Lula e o vaivém dos impostos


Patrocínio mal disfarçado da recriação da CPMF mostra como funciona a política fiscal de Lula: é pura política

O PRESIDENTE reclamou que os empresários não repassaram para os preços a redução de custo decorrente do fim da CPMF.
Lula desconfia do destino que o mercado dá a isenções fiscais, planejadas ou não. O que pensa sobre isenções de impostos concedidas voluntariamente por seu governo?
Lula acaba de baixar sua nova política industrial, que em boa parte consiste de desconto de impostos. Empresas podem comprar máquinas novas sem pagar alguns tributos.
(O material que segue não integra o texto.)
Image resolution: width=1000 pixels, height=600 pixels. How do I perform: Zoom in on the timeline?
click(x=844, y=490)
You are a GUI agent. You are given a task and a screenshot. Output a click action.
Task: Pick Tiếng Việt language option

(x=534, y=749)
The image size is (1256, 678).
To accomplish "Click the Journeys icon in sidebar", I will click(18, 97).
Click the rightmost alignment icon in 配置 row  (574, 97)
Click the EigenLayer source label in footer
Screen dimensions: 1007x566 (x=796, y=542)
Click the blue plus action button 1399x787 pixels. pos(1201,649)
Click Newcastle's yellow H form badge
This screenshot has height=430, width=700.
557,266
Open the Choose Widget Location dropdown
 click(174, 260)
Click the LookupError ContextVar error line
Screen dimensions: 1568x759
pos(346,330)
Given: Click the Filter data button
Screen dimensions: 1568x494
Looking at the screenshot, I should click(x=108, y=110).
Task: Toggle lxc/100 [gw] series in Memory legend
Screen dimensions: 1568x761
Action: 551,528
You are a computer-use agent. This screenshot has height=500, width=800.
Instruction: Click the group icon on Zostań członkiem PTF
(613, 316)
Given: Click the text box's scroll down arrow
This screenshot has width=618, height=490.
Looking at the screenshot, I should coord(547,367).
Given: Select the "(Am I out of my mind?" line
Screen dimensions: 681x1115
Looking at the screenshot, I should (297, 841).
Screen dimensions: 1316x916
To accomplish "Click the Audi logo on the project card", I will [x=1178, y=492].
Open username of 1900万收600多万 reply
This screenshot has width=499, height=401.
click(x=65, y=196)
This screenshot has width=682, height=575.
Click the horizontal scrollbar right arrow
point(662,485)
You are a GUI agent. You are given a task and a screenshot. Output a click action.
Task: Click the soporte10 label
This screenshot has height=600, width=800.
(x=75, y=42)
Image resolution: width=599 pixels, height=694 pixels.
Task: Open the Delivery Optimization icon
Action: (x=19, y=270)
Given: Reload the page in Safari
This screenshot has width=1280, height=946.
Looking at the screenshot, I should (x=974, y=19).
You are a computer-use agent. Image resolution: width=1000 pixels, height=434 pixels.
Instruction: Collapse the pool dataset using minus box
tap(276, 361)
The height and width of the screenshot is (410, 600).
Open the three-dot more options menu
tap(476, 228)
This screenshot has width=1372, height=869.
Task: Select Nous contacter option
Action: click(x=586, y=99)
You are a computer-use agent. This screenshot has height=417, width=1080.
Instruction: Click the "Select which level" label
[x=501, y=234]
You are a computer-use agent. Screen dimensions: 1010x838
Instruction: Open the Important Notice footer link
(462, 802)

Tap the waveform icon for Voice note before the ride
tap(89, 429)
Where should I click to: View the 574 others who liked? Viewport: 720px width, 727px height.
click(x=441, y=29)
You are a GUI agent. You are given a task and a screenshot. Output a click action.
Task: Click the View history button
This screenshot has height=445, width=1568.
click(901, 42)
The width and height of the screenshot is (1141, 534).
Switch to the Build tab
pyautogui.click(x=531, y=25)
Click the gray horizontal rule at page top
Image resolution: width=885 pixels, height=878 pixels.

O objetivo não é, claro, levar o empresário que investiu a cobrar menos pelos produtos que virá a produzir, dado que seu investimento saiu mais em conta. A intenção é baratear o investimento, é criar um incentivo adicional para a compra de máquinas e equipamentos.
Mas como o governo sabe que o empresário deixaria de fazer o investimento caso não obtivesse a isenção fiscal? Não tem como saber muito bem. Como não teria condição de saber se empresários baixariam preços caso tivesse promovido uma isenção setorial de impostos, CPMF ou outro, com esse fim. A redução de preços dependeria da demanda, do grau de concorrência em cada mercado, de como o setor é afetado pelo comércio exterior etc.
"Na margem", como dizem os economistas, algum investimento novo será realizado devido à isenção fiscal. Uma certa quantidade de investimentos ocorreria de qualquer modo, dadas as condições de demanda, câmbio e outros preços etc. (e o empresário poderia embolsar o ganho com a isenção fiscal). Mas outros investimentos poderiam estar na marca do pênalti: não seriam rentáveis e, pois, viáveis, sem a isenção fiscal.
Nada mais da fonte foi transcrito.